§ TASK DIRECTIONS
Once you reach the line containing "Where should I click to: Go" in the data below, restate each line word for word up to and including the one containing "Click the password dots in Password field".

§ RECORDED INFORMATION
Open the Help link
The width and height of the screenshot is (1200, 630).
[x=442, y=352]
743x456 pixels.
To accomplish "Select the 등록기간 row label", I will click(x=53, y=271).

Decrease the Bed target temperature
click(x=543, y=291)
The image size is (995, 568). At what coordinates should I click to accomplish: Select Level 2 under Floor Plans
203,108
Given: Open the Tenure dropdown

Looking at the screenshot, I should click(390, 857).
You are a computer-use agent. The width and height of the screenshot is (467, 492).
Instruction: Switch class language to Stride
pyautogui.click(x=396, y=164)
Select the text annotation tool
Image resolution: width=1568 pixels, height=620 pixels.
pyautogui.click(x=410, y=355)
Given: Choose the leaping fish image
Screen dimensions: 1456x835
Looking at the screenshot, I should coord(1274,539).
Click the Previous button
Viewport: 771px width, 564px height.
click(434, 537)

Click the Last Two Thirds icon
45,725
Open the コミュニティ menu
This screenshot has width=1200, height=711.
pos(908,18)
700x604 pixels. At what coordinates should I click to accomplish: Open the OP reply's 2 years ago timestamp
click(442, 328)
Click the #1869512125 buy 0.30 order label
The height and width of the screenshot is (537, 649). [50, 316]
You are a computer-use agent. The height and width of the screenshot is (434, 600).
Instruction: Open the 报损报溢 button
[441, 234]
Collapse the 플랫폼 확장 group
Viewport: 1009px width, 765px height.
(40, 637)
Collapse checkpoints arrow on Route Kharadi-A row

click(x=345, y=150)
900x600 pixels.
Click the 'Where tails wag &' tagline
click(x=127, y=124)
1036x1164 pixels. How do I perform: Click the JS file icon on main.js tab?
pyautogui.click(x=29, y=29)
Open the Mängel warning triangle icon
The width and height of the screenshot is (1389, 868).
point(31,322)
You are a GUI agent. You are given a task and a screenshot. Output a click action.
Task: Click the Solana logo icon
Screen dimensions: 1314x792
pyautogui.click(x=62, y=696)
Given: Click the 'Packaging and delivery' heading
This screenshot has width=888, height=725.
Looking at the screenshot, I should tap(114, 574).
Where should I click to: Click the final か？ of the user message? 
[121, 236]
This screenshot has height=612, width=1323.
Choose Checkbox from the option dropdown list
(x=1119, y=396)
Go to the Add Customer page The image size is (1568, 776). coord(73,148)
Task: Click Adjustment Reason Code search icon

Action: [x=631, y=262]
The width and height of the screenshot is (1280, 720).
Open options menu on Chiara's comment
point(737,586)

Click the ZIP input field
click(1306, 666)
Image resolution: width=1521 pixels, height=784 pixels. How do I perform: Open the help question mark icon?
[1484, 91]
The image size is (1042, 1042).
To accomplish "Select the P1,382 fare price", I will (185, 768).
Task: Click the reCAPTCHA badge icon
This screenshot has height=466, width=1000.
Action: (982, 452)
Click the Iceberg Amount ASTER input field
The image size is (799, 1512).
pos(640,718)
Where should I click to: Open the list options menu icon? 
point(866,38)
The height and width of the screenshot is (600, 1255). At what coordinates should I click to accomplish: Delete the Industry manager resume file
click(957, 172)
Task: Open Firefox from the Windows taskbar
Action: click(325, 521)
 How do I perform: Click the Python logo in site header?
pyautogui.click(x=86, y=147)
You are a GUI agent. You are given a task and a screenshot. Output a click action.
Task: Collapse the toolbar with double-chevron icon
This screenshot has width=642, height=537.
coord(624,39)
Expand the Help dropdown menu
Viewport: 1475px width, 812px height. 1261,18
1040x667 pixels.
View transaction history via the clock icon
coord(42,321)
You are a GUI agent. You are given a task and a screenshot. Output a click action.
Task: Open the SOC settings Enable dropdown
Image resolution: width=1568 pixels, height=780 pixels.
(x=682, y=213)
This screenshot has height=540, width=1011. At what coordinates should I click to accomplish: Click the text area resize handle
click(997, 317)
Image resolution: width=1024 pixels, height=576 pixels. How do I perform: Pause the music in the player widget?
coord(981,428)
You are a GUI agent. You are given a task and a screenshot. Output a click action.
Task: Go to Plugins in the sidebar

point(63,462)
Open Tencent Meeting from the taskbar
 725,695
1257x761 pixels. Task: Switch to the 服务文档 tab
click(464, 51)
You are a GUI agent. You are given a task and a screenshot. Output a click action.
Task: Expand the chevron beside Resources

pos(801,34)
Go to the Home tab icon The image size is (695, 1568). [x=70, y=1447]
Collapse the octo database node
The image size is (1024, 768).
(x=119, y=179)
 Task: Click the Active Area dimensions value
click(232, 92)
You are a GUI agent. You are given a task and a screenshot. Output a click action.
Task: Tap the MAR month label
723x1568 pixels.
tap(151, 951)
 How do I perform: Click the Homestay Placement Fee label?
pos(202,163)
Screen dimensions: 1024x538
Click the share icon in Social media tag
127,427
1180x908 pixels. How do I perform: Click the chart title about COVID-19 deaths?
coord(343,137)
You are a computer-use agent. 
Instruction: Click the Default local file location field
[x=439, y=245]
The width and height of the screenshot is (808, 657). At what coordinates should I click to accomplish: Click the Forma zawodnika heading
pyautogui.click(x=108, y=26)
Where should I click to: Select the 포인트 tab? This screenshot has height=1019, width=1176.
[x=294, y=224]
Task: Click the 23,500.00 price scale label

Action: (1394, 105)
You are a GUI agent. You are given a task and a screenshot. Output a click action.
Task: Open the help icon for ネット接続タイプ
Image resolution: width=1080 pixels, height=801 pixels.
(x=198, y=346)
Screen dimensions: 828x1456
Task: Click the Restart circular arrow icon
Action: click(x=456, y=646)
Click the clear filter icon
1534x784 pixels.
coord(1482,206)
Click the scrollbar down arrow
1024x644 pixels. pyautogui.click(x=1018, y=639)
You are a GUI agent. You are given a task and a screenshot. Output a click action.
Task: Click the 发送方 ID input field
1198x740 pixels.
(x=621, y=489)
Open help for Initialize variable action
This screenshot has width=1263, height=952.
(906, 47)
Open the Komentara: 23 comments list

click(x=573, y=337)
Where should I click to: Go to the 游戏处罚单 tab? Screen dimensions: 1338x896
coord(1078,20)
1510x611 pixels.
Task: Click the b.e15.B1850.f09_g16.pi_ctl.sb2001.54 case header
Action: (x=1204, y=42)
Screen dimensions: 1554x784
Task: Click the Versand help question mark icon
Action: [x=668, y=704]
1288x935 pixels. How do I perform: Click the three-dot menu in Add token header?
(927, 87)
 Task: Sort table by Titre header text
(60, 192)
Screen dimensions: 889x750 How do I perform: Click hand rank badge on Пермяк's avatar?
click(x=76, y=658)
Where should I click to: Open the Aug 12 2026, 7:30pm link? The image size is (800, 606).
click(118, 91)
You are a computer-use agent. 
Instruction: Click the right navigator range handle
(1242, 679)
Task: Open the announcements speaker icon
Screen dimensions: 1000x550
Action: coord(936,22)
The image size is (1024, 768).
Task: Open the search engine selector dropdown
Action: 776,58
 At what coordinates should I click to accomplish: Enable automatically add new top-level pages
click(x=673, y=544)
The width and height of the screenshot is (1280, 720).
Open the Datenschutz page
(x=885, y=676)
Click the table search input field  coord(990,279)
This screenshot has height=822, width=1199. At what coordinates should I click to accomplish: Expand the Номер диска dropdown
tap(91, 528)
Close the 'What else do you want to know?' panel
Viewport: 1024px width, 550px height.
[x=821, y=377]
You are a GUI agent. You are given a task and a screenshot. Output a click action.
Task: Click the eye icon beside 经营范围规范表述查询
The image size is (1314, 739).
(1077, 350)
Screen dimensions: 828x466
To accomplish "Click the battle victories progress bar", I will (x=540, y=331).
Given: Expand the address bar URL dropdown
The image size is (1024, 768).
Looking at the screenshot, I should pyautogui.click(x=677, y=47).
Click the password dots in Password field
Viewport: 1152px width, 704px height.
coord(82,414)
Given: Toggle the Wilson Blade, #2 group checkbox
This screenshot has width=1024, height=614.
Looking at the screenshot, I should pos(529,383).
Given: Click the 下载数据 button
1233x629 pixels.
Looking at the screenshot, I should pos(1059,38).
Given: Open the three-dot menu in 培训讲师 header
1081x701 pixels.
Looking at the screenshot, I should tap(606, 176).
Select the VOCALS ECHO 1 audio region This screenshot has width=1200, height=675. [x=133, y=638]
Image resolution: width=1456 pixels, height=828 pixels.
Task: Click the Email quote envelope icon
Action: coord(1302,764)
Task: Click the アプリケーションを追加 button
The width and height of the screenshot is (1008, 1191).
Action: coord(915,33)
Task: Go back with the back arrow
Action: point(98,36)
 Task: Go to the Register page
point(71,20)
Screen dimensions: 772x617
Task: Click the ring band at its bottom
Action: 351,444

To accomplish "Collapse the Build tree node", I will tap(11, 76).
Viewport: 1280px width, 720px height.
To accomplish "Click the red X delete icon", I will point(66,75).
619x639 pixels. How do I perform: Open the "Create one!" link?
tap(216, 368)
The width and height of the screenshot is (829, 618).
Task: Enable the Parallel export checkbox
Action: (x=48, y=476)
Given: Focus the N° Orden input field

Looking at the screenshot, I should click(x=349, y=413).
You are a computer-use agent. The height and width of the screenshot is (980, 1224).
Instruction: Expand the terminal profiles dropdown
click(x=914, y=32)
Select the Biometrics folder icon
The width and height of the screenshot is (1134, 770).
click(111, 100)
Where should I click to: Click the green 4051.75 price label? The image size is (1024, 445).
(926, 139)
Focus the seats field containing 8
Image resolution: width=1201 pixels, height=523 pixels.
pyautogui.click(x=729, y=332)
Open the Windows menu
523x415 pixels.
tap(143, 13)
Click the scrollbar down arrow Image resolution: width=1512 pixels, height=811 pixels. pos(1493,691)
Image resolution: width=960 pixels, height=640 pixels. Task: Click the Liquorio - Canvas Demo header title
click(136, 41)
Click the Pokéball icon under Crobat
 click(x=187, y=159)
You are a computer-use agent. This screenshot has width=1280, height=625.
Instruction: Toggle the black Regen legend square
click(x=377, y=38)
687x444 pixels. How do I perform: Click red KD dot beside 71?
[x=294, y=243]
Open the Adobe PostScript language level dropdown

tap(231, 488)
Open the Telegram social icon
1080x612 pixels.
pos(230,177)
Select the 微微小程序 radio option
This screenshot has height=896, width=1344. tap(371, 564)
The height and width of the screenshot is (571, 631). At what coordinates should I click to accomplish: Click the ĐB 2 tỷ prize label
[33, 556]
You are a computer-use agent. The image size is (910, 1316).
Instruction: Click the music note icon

§ OUTPUT FOR THIS TASK
Where should I click to: Go to the 游戏处罚单 tab? Screen dimensions: 1338x896
coord(1078,20)
1510x611 pixels.
Task: Click the b.e15.B1850.f09_g16.pi_ctl.sb2001.54 case header
Action: (x=1204, y=42)
Screen dimensions: 1554x784
Task: Click the Versand help question mark icon
Action: [x=668, y=704]
1288x935 pixels. How do I perform: Click the three-dot menu in Add token header?
(927, 87)
 Task: Sort table by Titre header text
(60, 192)
Screen dimensions: 889x750 How do I perform: Click hand rank badge on Пермяк's avatar?
click(x=76, y=658)
Where should I click to: Open the Aug 12 2026, 7:30pm link? The image size is (800, 606).
click(118, 91)
You are a computer-use agent. 
Instruction: Click the right navigator range handle
(1242, 679)
Task: Open the announcements speaker icon
Screen dimensions: 1000x550
Action: coord(936,22)
The image size is (1024, 768).
Task: Open the search engine selector dropdown
Action: 776,58
 At what coordinates should I click to accomplish: Enable automatically add new top-level pages
click(x=673, y=544)
The width and height of the screenshot is (1280, 720).
Open the Datenschutz page
(x=885, y=676)
Click the table search input field  coord(990,279)
This screenshot has height=822, width=1199. At what coordinates should I click to accomplish: Expand the Номер диска dropdown
tap(91, 528)
Close the 'What else do you want to know?' panel
Viewport: 1024px width, 550px height.
[x=821, y=377]
You are a GUI agent. You are given a task and a screenshot. Output a click action.
Task: Click the eye icon beside 经营范围规范表述查询
The image size is (1314, 739).
(1077, 350)
Screen dimensions: 828x466
To accomplish "Click the battle victories progress bar", I will (x=540, y=331).
Given: Expand the address bar URL dropdown
The image size is (1024, 768).
Looking at the screenshot, I should pyautogui.click(x=677, y=47).
Click the password dots in Password field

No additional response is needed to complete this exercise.